------ Auszug

Erteilung einer Untervollmacht durch Geschäftsführer der GmbH; Vertreter des Vertreters; Direktvertretung; Möglichkeit und Fortbestand der Untervollmacht in verschiedenen Konstellationen
BGB §§ 164, 167, 177, 185;
Erteilung einer Untervollmacht durch Geschäftsführer der GmbH; Vertreter des Vertreters; Direktvertretung; Möglichkeit und Fortbestand der Untervollmacht in verschiedenen Konstellationen
I. Sachverhalt
X ist Geschäftsführer zahlreicher Gesellschaften mit beschränkter Haftung. Er möchte Y eine rechtsgeschäftliche Vollmacht erteilen, die Y bei bestimmten einzelnen Geschäften zur Vertretung der von X vertretenen Gesellschaften ermächtigt.
Die Vollmacht soll sich abstrakt auf sämtliche Gesellschaften beziehen, die von X vertreten werden; diese Gesellschaften sollen also nicht konkret benannt sein. Nach dem ausdrücklichen Willen von X soll die Vollmacht auch zukünftig gegründete oder zukünftig von ihm vertretene Gesellschaften erfassen.
II. Fragen
1. Zielt eine solche Vollmacht auf die Direktvertretung der jeweiligen Gesellschaft („Direktvertretung“) oder auf die Durchgangsvertretung durch den „Vertreter des Vertreters“?
2. Berechtigt die Vollmacht Y dazu,
a) die A-GmbH zu vertreten, deren Geschäftsführer der X von der Gründung an gewesen ist und auch im Zeitpunkt der Ausübung der Vollmacht noch ist? (Zeitliche Abfolge: 1. Errichtung der A-GmbH und Bestellung des X zum Geschäftsführer. – 2. X bevollmächtigt Y. – 3. Y übt die Vollmacht aus.)
b) die B-GmbH zu vertreten, deren Geschäftsführer der X von der Gründung an gewesen ist, aber im Zeitpunkt der Ausübung der Vollmacht nicht mehr ist? (Zeitliche Abfolge: 1. Errichtung der B-GmbH und Bestellung des X zum Geschäftsführer. – 2. X bevollmächtigt Y. – 3. X wird als Geschäftsführer abberufen. – 4. Y übt die Vollmacht aus.)

------------
------ Material

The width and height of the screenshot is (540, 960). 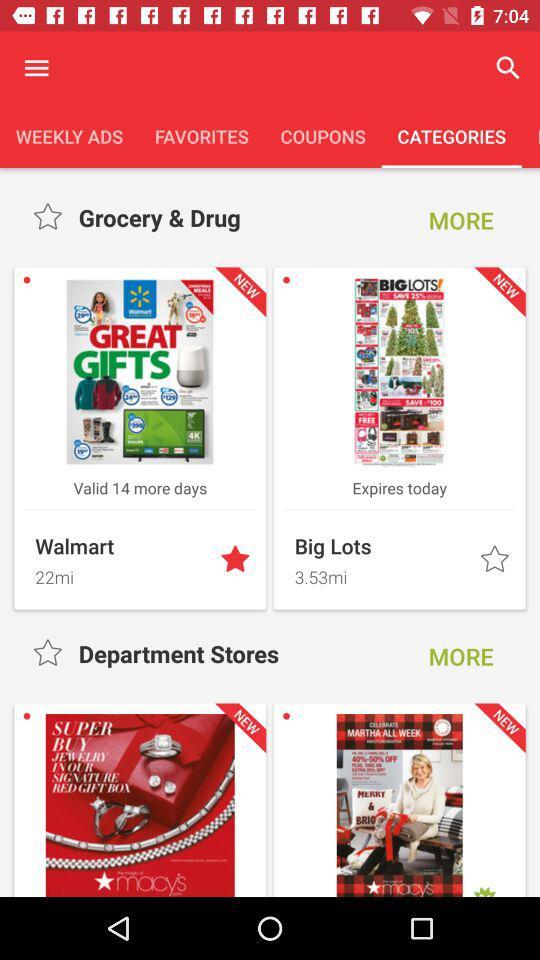 I want to click on the image below department stores, so click(x=139, y=805). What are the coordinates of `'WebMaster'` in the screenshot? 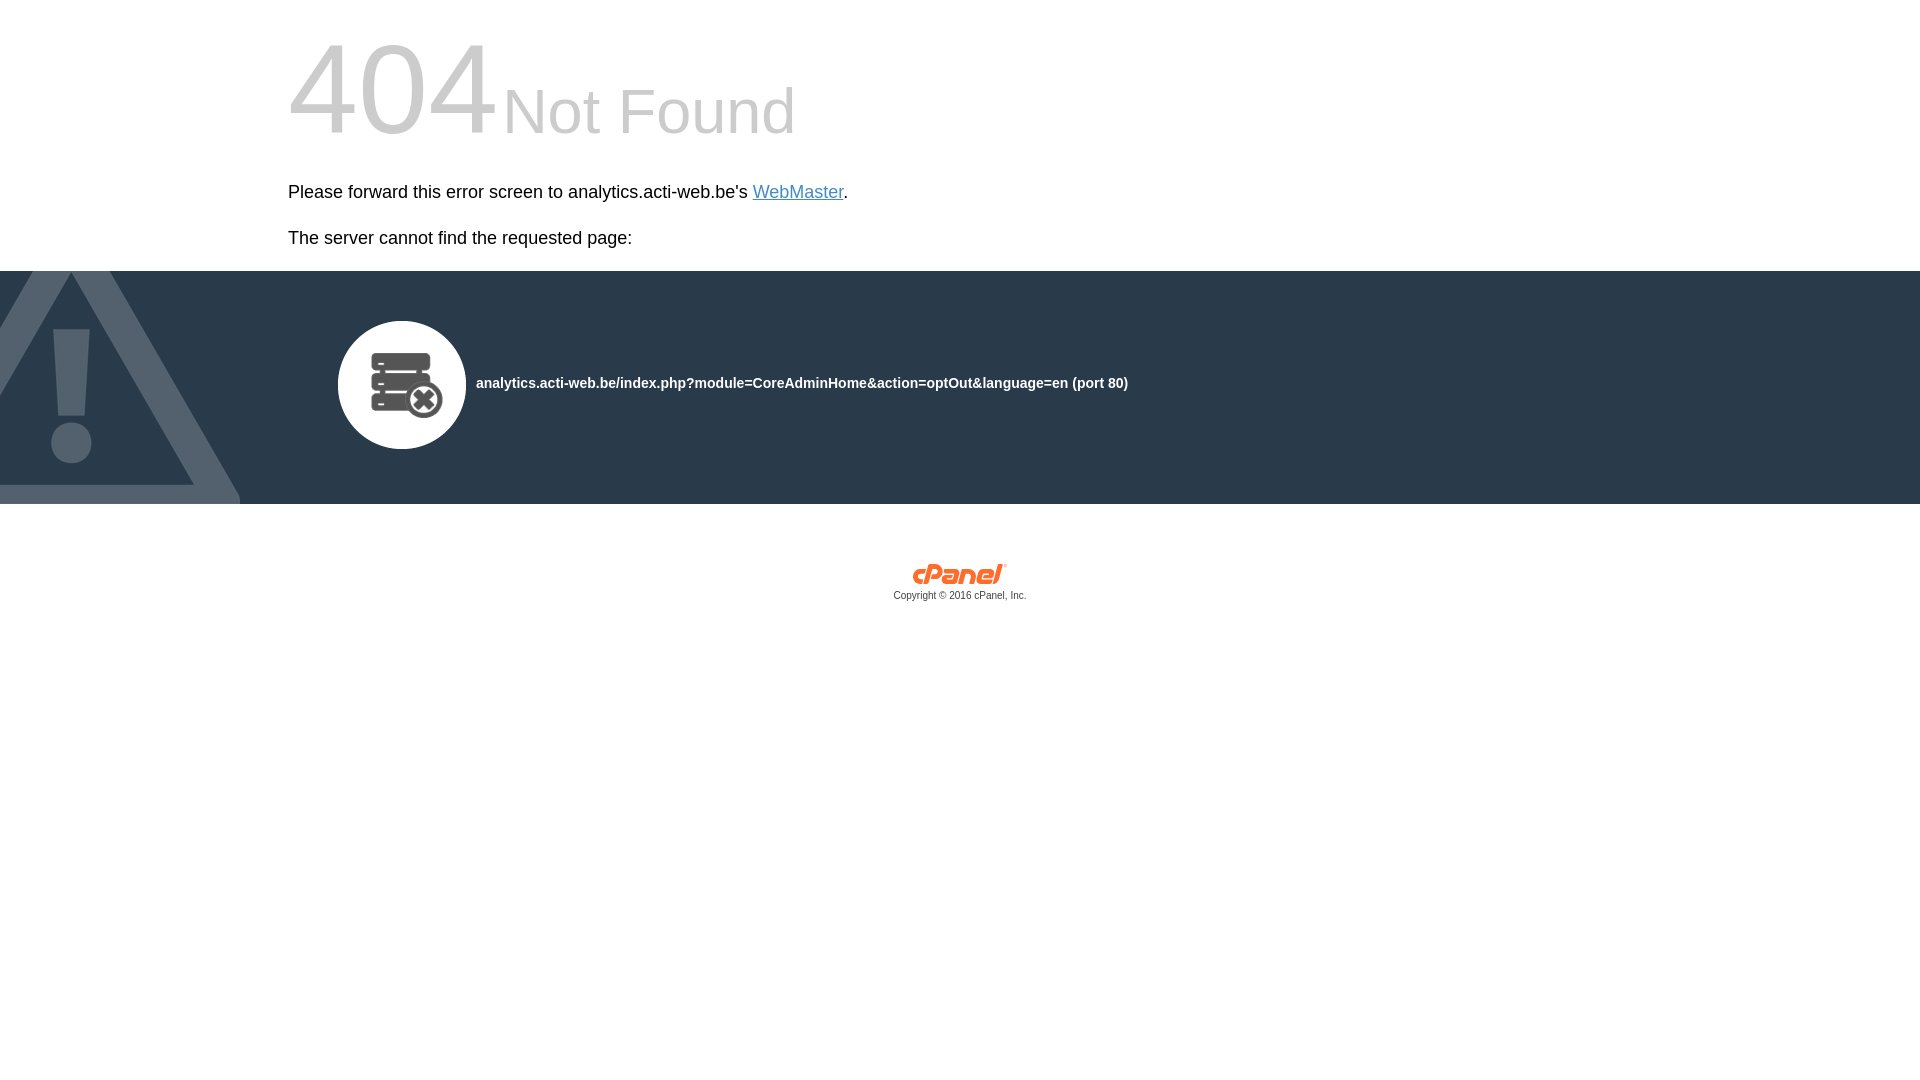 It's located at (797, 192).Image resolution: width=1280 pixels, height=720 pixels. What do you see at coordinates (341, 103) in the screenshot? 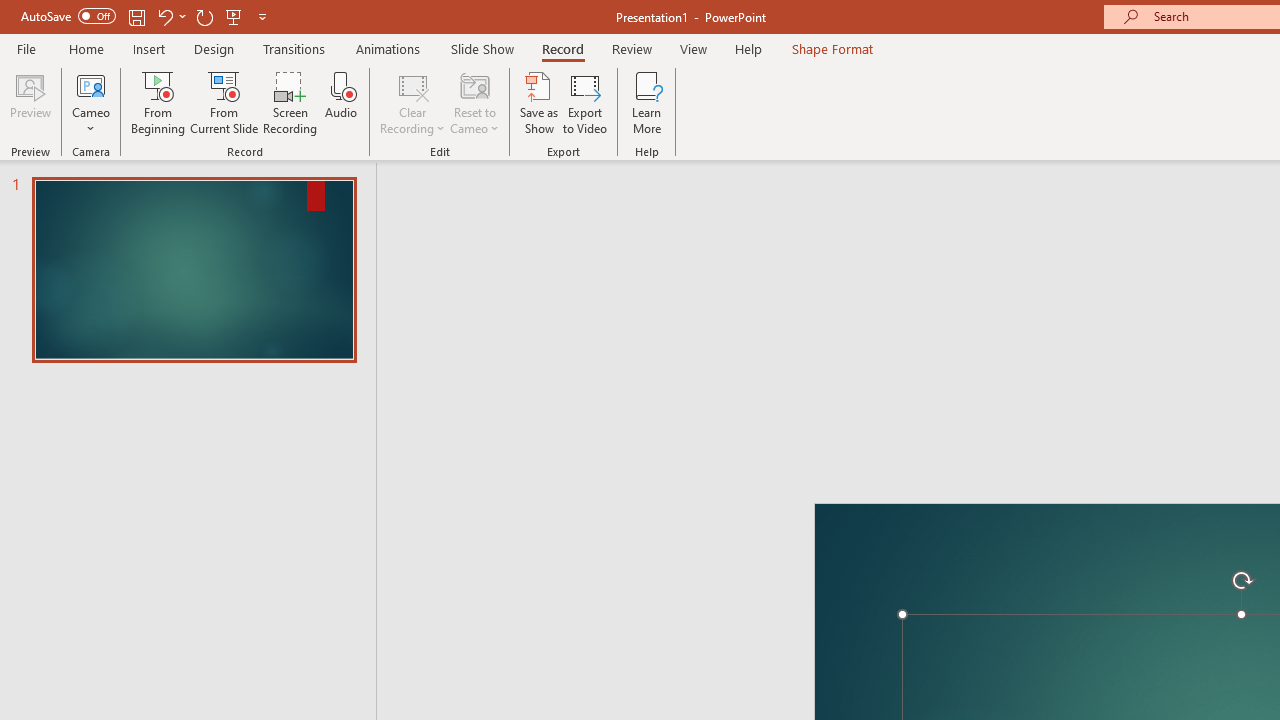
I see `'Audio'` at bounding box center [341, 103].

------------

> [Aufgaben]:
1. Kürzen Sie im Text zur Untervollmacht den Absatz, der mit „Die Vollmacht soll sich abstrakt“ beginnt, und behalten Sie seine wesentlichen Angaben bei.
2. Führen Sie den Text zur Untervollmacht des GmbH-Geschäftsführers im Anschluss an seinen letzten Satz weiter.

> [Erwartete Antworten]:
1. Die Vollmacht soll pauschal alle von X vertretenen Gesellschaften erfassen, ohne sie einzeln zu benennen. X will ausdrücklich, dass sie auch Gesellschaften einschließt, die künftig gegründet oder künftig von ihm vertreten werden.

2.
c) die C-GmbH zu vertreten, die bei Bevollmächtigung des Y noch nicht existierte oder deren Geschäftsführer X in diesem Zeitpunkt noch nicht war, wenn X danach deren Geschäftsführer geworden ist und dies im Ausübungszeitpunkt auch noch ist? (Zeitliche Abfolge: 1. X bevollmächtigt Y. – 2. Errichtung der C-GmbH und Bestellung des X zum Geschäftsführer. – 3. Y übt die Vollmacht aus.)
d) die D-GmbH zu vertreten, die bei Bevollmächtigung des Y noch nicht existierte oder deren Geschäftsführer der X in diesem Zeitpunkt noch nicht war, wenn X danach zwar deren Geschäftsführer wurde, er es wegen zwischenzeitlicher Abberufung im Ausübungszeitpunkt jedoch nicht mehr ist? (Zeitliche Abfolge: 1. X bevollmächtigt Y. – 2. Errichtung der D-GmbH und Bestellung des X zum Geschäftsführer. – 3. X wird als Geschäftsführer abberufen. – 4. Y übt die Vollmacht aus.)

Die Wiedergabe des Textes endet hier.